WORK INSTRUCTION:
Copy out the records that appear below, exactly as each one reads.

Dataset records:
[Start of section]
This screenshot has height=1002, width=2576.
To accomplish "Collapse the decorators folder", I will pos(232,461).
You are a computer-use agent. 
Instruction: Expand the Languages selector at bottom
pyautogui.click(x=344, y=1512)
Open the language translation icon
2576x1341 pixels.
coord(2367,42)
[End of section]
FINISHED TASK:
This screenshot has height=1002, width=2576.
To accomplish "Collapse the decorators folder", I will pos(232,461).
You are a computer-use agent. 
Instruction: Expand the Languages selector at bottom
pyautogui.click(x=344, y=1512)
Open the language translation icon
2576x1341 pixels.
coord(2367,42)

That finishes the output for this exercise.